GIVEN INSTRUCTION:
Reproduce the lines of the listing from the line with "Check the empty checkbox labeled Text" through the end of the listing, replacing "triangle" with "arrow" and leaving everything else unchanged.

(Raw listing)
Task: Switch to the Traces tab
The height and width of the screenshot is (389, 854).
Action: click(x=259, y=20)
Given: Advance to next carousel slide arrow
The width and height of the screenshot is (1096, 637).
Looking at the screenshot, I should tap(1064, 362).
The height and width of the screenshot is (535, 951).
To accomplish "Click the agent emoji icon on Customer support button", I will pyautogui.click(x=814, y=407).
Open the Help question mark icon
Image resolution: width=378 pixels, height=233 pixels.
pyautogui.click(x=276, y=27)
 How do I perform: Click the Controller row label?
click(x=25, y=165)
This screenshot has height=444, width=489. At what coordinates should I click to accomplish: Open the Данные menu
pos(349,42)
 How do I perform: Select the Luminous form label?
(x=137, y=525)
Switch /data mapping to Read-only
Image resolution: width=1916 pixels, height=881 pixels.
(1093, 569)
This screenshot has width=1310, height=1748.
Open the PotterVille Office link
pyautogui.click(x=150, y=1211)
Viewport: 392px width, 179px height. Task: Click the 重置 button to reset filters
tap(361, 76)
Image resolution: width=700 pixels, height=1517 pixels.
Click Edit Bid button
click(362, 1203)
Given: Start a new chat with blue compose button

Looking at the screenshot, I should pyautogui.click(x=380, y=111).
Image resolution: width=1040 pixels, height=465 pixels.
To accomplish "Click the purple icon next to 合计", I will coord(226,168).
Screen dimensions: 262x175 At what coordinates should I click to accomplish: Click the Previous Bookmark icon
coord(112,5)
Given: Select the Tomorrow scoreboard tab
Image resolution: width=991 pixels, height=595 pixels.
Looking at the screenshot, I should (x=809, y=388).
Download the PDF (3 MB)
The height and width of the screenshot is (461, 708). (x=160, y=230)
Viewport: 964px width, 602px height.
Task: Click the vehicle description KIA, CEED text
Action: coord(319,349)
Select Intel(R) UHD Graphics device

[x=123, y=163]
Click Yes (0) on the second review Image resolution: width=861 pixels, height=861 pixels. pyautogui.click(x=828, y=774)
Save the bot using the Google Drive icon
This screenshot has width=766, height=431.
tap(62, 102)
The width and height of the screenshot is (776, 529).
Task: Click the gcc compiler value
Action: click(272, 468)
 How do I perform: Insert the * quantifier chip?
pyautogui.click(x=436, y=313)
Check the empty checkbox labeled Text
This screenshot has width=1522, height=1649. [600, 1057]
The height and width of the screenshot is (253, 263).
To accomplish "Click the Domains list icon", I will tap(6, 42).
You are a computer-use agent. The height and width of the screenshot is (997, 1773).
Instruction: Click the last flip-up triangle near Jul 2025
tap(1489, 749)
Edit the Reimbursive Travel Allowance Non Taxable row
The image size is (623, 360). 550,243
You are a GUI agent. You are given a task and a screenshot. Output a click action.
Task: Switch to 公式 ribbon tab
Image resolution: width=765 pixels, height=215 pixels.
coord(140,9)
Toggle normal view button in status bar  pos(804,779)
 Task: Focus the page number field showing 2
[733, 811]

TASK SOLUTION:
Check the empty checkbox labeled Text
This screenshot has width=1522, height=1649. [600, 1057]
The height and width of the screenshot is (253, 263).
To accomplish "Click the Domains list icon", I will tap(6, 42).
You are a computer-use agent. The height and width of the screenshot is (997, 1773).
Instruction: Click the last flip-up arrow near Jul 2025
tap(1489, 749)
Edit the Reimbursive Travel Allowance Non Taxable row
The image size is (623, 360). 550,243
You are a GUI agent. You are given a task and a screenshot. Output a click action.
Task: Switch to 公式 ribbon tab
Image resolution: width=765 pixels, height=215 pixels.
coord(140,9)
Toggle normal view button in status bar  pos(804,779)
 Task: Focus the page number field showing 2
[733, 811]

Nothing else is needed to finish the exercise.